• What to do
When you reproduce the listing below, keep every entry exactly as written.

BEGIN Data provided

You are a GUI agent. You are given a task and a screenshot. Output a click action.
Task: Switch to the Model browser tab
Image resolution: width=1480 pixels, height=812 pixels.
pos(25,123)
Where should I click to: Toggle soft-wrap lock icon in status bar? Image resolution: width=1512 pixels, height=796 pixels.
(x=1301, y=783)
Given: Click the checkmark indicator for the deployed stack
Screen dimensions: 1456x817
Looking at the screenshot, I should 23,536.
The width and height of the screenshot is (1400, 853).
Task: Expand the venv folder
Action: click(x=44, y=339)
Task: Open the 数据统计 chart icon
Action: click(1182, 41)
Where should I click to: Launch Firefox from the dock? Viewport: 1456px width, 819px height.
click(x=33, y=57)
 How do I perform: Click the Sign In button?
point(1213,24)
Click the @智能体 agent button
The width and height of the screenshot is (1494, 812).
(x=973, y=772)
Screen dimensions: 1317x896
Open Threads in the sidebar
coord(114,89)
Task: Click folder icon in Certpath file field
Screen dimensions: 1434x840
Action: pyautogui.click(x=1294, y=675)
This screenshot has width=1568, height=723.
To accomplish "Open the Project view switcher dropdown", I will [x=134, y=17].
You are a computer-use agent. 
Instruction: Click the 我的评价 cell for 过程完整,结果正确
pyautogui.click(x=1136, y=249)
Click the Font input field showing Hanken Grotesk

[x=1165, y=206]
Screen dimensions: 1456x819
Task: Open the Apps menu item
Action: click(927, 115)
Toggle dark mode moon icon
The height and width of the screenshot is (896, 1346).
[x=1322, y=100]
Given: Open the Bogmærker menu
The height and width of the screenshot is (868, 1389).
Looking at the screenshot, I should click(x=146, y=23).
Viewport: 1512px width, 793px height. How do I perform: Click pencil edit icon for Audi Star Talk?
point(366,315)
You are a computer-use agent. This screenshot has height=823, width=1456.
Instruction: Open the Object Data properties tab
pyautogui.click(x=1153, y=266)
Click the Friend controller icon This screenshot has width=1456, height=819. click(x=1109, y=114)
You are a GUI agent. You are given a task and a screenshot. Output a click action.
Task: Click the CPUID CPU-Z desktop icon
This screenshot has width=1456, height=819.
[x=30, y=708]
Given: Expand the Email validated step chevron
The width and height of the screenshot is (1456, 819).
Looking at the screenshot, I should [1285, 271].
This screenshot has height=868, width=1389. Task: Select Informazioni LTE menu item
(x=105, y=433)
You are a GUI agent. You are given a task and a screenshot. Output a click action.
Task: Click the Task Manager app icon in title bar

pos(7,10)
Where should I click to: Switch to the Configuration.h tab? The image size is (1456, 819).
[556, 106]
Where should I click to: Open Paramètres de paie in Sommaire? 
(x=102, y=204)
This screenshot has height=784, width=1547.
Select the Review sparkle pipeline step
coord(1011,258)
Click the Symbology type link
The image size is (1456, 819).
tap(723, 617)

END Data provided

• Solution
You are a GUI agent. You are given a task and a screenshot. Output a click action.
Task: Switch to the Model browser tab
Image resolution: width=1480 pixels, height=812 pixels.
pos(25,123)
Where should I click to: Toggle soft-wrap lock icon in status bar? Image resolution: width=1512 pixels, height=796 pixels.
(x=1301, y=783)
Given: Click the checkmark indicator for the deployed stack
Screen dimensions: 1456x817
Looking at the screenshot, I should 23,536.
The width and height of the screenshot is (1400, 853).
Task: Expand the venv folder
Action: click(x=44, y=339)
Task: Open the 数据统计 chart icon
Action: click(1182, 41)
Where should I click to: Launch Firefox from the dock? Viewport: 1456px width, 819px height.
click(x=33, y=57)
 How do I perform: Click the Sign In button?
point(1213,24)
Click the @智能体 agent button
The width and height of the screenshot is (1494, 812).
(x=973, y=772)
Screen dimensions: 1317x896
Open Threads in the sidebar
coord(114,89)
Task: Click folder icon in Certpath file field
Screen dimensions: 1434x840
Action: pyautogui.click(x=1294, y=675)
This screenshot has width=1568, height=723.
To accomplish "Open the Project view switcher dropdown", I will [x=134, y=17].
You are a computer-use agent. 
Instruction: Click the 我的评价 cell for 过程完整,结果正确
pyautogui.click(x=1136, y=249)
Click the Font input field showing Hanken Grotesk

[x=1165, y=206]
Screen dimensions: 1456x819
Task: Open the Apps menu item
Action: click(927, 115)
Toggle dark mode moon icon
The height and width of the screenshot is (896, 1346).
[x=1322, y=100]
Given: Open the Bogmærker menu
The height and width of the screenshot is (868, 1389).
Looking at the screenshot, I should click(x=146, y=23).
Viewport: 1512px width, 793px height. How do I perform: Click pencil edit icon for Audi Star Talk?
point(366,315)
You are a computer-use agent. This screenshot has height=823, width=1456.
Instruction: Open the Object Data properties tab
pyautogui.click(x=1153, y=266)
Click the Friend controller icon This screenshot has width=1456, height=819. click(x=1109, y=114)
You are a GUI agent. You are given a task and a screenshot. Output a click action.
Task: Click the CPUID CPU-Z desktop icon
This screenshot has width=1456, height=819.
[x=30, y=708]
Given: Expand the Email validated step chevron
The width and height of the screenshot is (1456, 819).
Looking at the screenshot, I should [1285, 271].
This screenshot has height=868, width=1389. Task: Select Informazioni LTE menu item
(x=105, y=433)
You are a GUI agent. You are given a task and a screenshot. Output a click action.
Task: Click the Task Manager app icon in title bar

pos(7,10)
Where should I click to: Switch to the Configuration.h tab? The image size is (1456, 819).
[556, 106]
Where should I click to: Open Paramètres de paie in Sommaire? 
(x=102, y=204)
This screenshot has height=784, width=1547.
Select the Review sparkle pipeline step
coord(1011,258)
Click the Symbology type link
The image size is (1456, 819).
tap(723, 617)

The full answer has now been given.